Salieron. En la placita que estaba delante del edificio había un soldado que dormía tendido en un banco. Pereira admitió que no se sentía capaz de recorrer la subida a pie, de modo que esperaron un taxi. El sol era implacable, sostiene Pereira, y la brisa había cesado. Pasó un taxi lentamente y Pereira lo detuvo con un gesto del brazo. Durante el trayecto no hablaron. Bajaron frente a una cruz de granito que presidía una minúscula capilla. Pereira aconsejó a Monteiro Rossi que esperara fuera, entró en la pensión seguido del señor Bruno Rossi, y se lo presentó al encargado. Era un viejecillo con gafas de gruesos cristales que dormitaba detrás del mostrador. Este es un amigo argentino, dijo Pereira, es el señor Bruno Lugones, tenga su pasaporte, pero preferiría mantener el anonimato, está aquí por razones sentimentales. El viejecillo se quitó las gafas y hojeó el libro de registro. Esta mañana ha llamado una persona para hacer una reserva, dijo, ¿es usted? Soy yo, confirmó Pereira. Tenemos una habitación de matrimonio sin baño, dijo el viejecillo, pero no sé si al señor le irá bien. Le irá estupendamente, dijo Pereira. El pago por adelantado, dijo el viejecillo, ya sabe usted cómo funciona. Pereira sacó la cartera y extrajo dos billetes. Le dejo tres días pagados, dijo, buenos días. Se despidió del señor Bruno Rossi pero prefirió no darle la mano, le parecía un gesto de excesiva intimidad. Feliz estancia, le dijo.

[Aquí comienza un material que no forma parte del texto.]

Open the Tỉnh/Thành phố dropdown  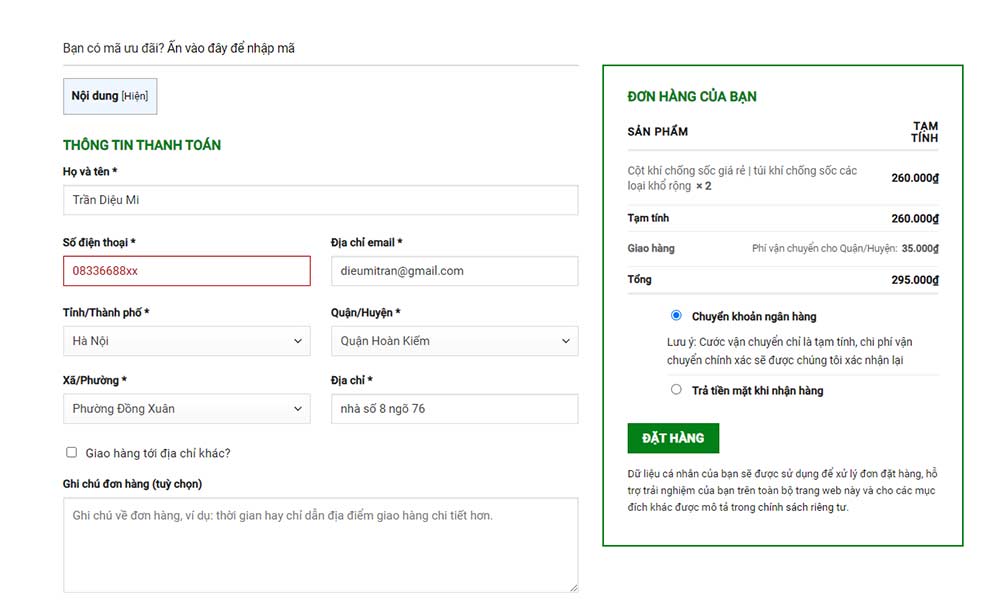pos(186,340)
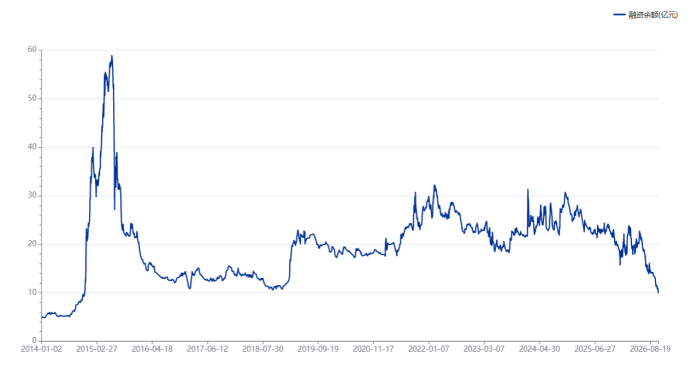Click the 2019-09-19 x-axis label
Screen dimensions: 691x378
(318, 349)
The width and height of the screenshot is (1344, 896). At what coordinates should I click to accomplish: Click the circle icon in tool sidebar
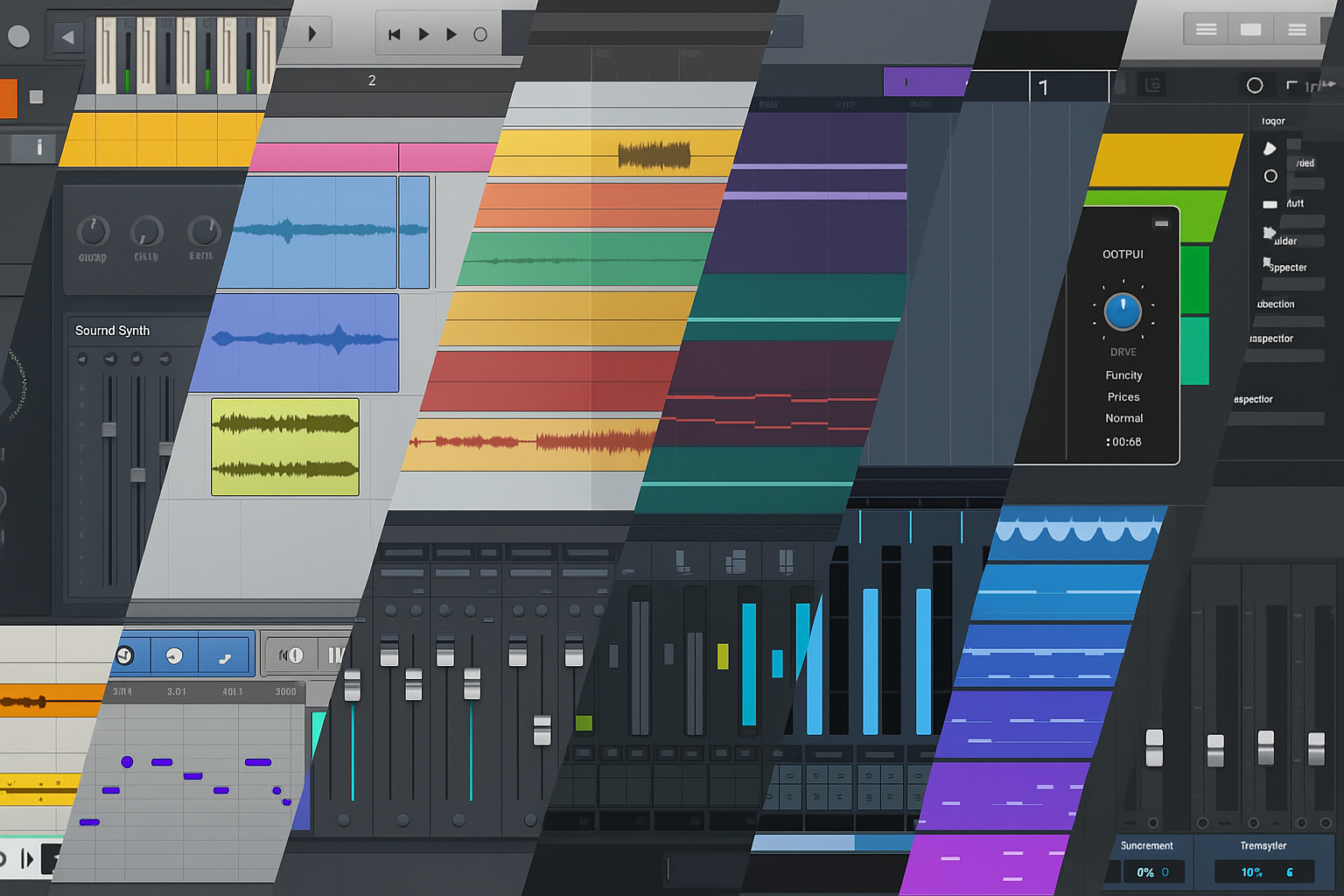pyautogui.click(x=1270, y=177)
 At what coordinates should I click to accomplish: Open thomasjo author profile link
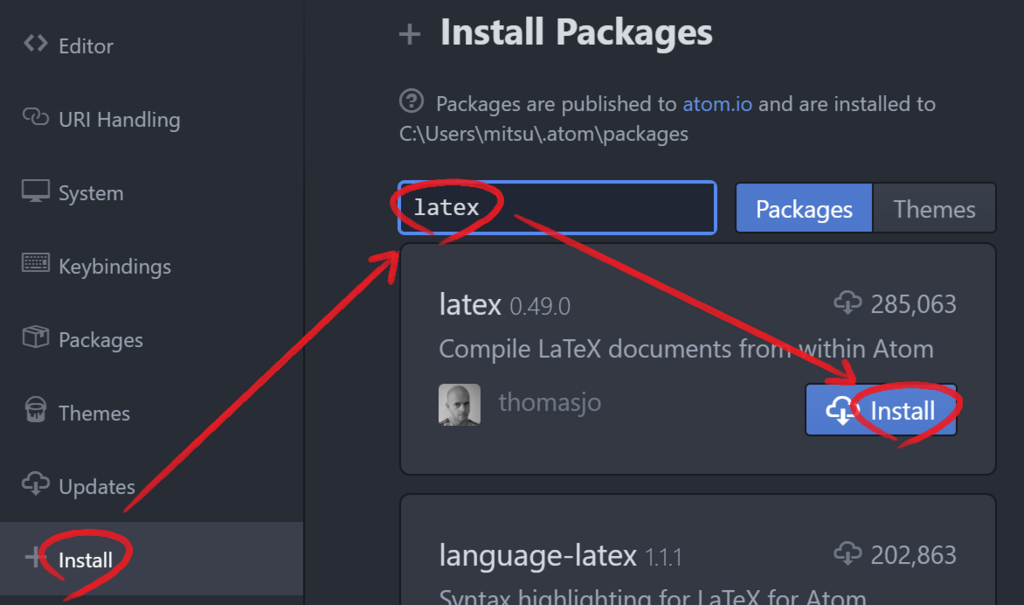(x=549, y=403)
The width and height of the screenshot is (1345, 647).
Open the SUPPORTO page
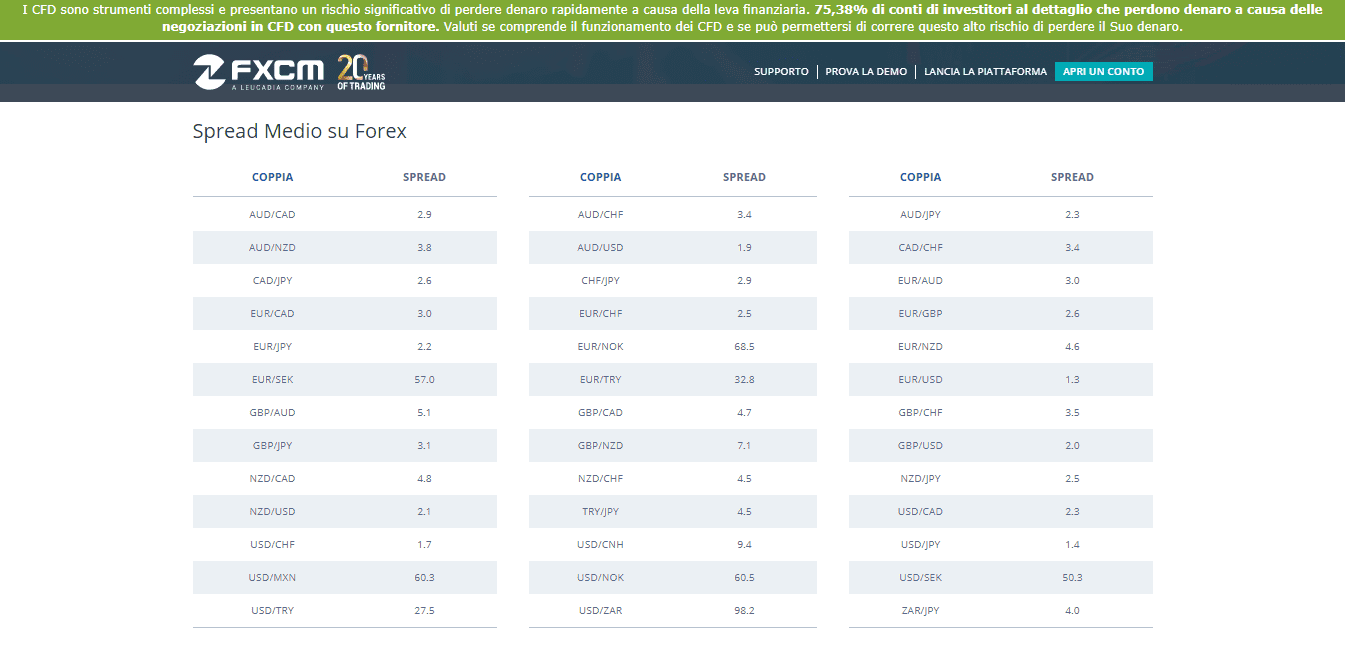(x=781, y=71)
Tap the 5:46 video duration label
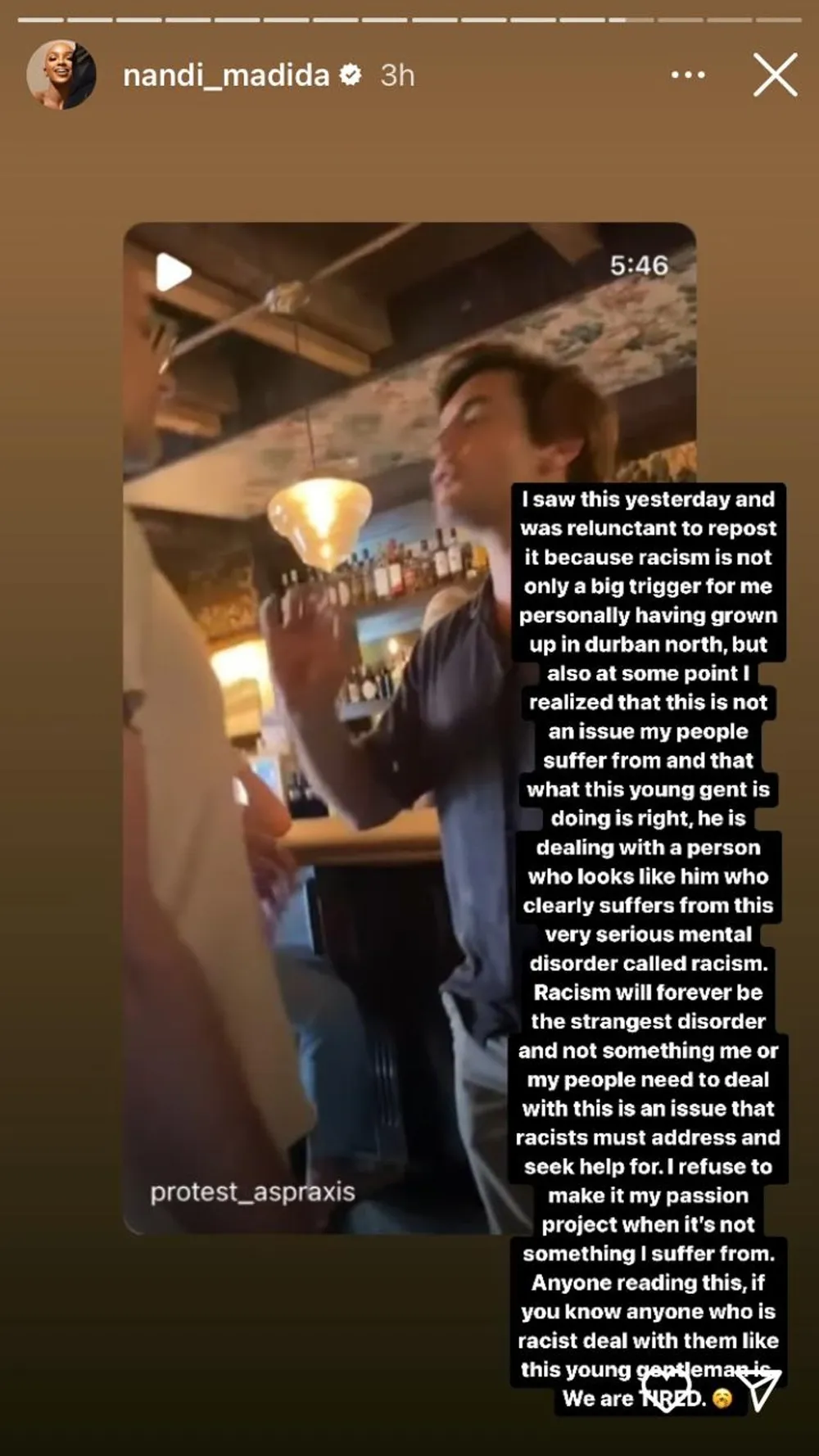Viewport: 819px width, 1456px height. click(x=639, y=265)
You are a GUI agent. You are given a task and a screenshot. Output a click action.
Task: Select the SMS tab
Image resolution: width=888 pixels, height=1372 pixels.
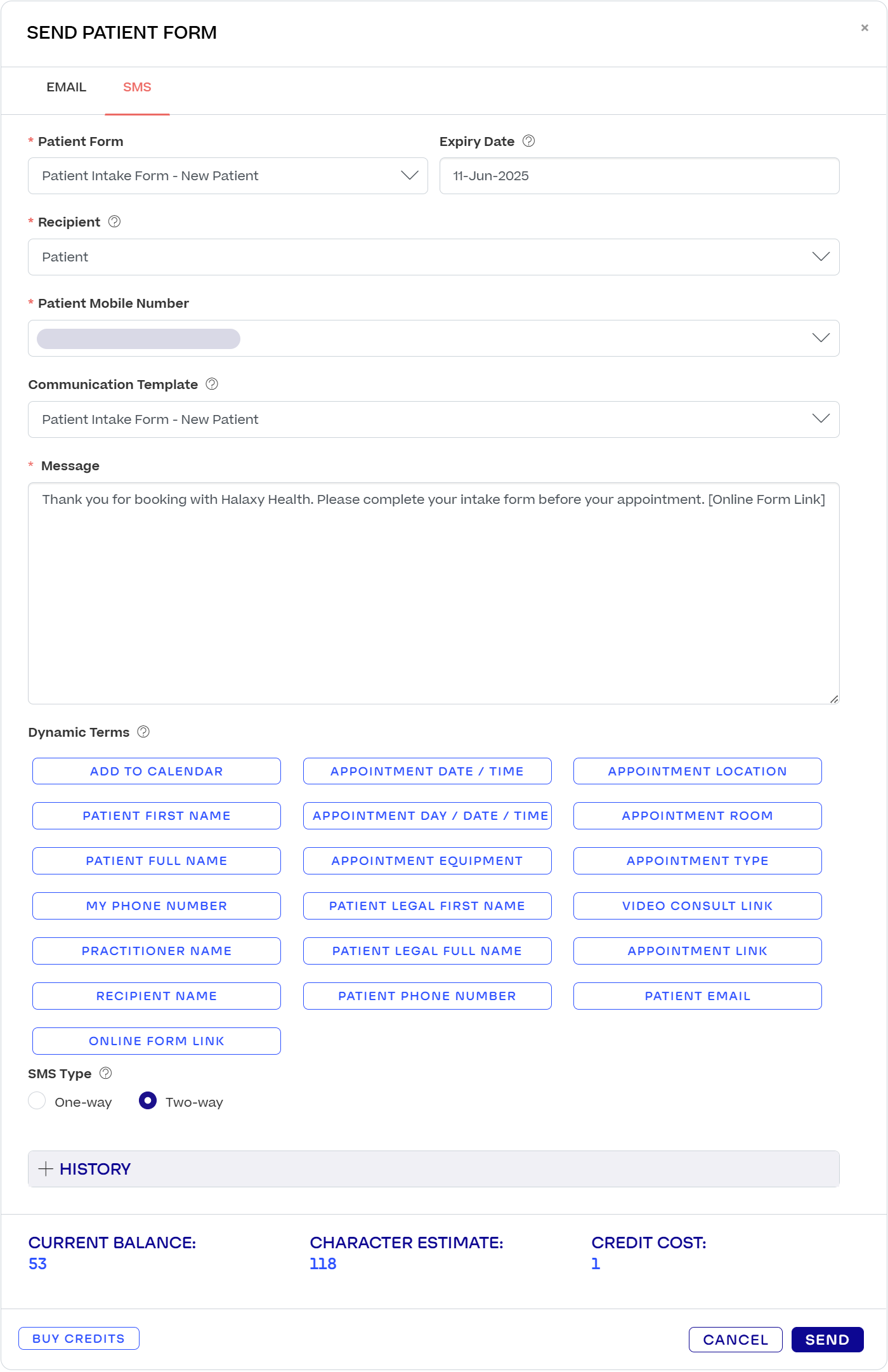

Salió fuera y se detuvo ante Monteiro Rossi, que esperaba sentado al borde de la fuente. Pase mañana por la mañana por la redacción, hoy leeré su artículo, tenemos cosas de que hablar. Yo, la verdad…, dijo Monteiro Rossi. La verdad, ¿qué?, preguntó Pereira. Verá, dijo Monteiro Rossi, pensaba que llegados a este punto era mejor que nos viéramos en un sitio tranquilo, en su casa, por ejemplo. De acuerdo, dijo Pereira, pero no en mi casa, basta ya con mi casa, veámonos mañana a la una en el Café Orquídea, ¿qué le parece? De acuerdo, respondió Monteiro Rossi, a la una en el Café Orquídea. Pereira le estrechó la mano y le dijo adiós. Se le ocurrió ir hasta su casa a pie, total era todo bajada. El día era magnífico, y por suerte había comenzado a soplar una brisa atlántica estupenda. Pero no se sentía capaz de apreciar el día. Se sentía inquieto y le apetecía hablar con alguien, tal vez con el padre Antonio, pero el padre Antonio pasaba los días en la cabecera de sus enfermos. Y entonces pensó que podía ir a charlar un rato con el retrato de su esposa. De modo que se quitó la chaqueta y se dirigió lentamente hacia su casa, sostiene.